# Hullo!



## Arinai (Jan 12, 2012)

Hi from Oklahoma, USA! My name is Kat or you guys can call my Arinai (my username) if you want.

A bit about myself: 

    I'm 17, and haven't trained in the martial arts since I was just a kid. I had been training in TaeKwonDo and had gotten to a green belt when my instructor (who was also coincidentally my pastor) moved. After that I never had a chance to get back into the MA. 

   Recently (as in the past few years), I've had this nagging in the back of my mind to get back into TKD. I really did enjoy doing it, and so now I am doing everything in my power to get around the obstacles that are keeping me from going back. It won't be easy, but I have the determination 

   Other than my love for MA, I am also a student, musician, amateur computer coder, artist, gamer, and animal lover. 

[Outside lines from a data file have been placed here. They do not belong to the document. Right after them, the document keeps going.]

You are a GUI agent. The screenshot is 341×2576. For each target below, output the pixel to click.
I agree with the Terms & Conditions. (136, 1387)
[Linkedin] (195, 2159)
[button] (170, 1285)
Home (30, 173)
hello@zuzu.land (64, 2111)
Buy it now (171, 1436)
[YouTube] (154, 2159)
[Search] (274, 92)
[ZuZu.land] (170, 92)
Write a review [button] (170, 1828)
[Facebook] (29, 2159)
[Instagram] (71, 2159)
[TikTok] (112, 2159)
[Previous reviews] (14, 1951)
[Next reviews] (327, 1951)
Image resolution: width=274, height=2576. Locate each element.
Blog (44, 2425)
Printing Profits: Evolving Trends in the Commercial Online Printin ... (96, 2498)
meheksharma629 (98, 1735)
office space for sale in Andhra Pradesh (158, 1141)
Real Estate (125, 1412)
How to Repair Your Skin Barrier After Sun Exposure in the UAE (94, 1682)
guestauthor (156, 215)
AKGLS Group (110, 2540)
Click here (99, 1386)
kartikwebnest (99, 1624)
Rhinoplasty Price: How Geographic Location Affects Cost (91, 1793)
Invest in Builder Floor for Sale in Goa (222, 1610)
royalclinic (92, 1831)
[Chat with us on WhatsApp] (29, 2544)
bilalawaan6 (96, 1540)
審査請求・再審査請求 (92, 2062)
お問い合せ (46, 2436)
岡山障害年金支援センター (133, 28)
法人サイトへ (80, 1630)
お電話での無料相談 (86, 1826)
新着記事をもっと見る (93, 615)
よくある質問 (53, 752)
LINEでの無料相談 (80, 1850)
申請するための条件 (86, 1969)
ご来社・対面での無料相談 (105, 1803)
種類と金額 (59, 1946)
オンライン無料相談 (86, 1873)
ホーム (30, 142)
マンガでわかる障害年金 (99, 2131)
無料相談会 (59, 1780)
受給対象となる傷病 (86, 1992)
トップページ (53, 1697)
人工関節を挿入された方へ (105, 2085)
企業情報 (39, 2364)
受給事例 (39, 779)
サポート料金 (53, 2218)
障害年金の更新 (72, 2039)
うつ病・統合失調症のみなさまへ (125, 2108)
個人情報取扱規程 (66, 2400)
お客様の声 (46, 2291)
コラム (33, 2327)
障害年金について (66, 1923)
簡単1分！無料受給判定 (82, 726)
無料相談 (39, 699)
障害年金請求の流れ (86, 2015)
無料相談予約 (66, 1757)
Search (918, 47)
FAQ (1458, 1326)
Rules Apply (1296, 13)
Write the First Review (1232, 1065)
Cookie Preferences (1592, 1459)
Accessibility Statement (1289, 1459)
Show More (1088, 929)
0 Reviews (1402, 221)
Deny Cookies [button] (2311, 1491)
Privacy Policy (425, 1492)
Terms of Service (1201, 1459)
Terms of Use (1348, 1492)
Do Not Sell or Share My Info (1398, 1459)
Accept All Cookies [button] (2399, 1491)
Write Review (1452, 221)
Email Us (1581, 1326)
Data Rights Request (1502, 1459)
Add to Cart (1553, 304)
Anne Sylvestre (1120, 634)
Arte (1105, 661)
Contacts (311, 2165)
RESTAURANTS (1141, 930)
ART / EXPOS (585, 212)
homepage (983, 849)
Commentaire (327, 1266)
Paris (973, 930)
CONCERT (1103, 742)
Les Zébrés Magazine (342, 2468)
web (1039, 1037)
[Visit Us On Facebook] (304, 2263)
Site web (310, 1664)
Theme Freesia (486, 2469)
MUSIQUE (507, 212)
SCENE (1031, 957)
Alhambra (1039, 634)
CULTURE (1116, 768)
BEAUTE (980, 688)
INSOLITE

   I hope to see everyone around the forums!


----------



## seasoned (Jan 12, 2012)

Welcome aboard Kat (Arinai). There are a lot of great people here, enjoy.................


----------



## stickarts (Jan 13, 2012)

Welcome to MT, Kat!


----------



## MJS (Jan 13, 2012)

Welcome to MT!  Enjoy your stay!


----------



## SahBumNimRush (Jan 13, 2012)

Hello Kat, welcome to MT!


----------



## sfs982000 (Jan 13, 2012)

Welcome aboard!


----------



## ETinCYQX (Jan 13, 2012)

Welcome, we have a great TKD section here


----------



## oftheherd1 (Jan 14, 2012)

Welcome to MT.  Look forward to your contributions.


----------



## OKenpo942 (Jan 14, 2012)

Welcome to MT. Good to see someone else from the Sooner state here.


----------



## Yondanchris (Jan 15, 2012)

Welcome to MT!


----------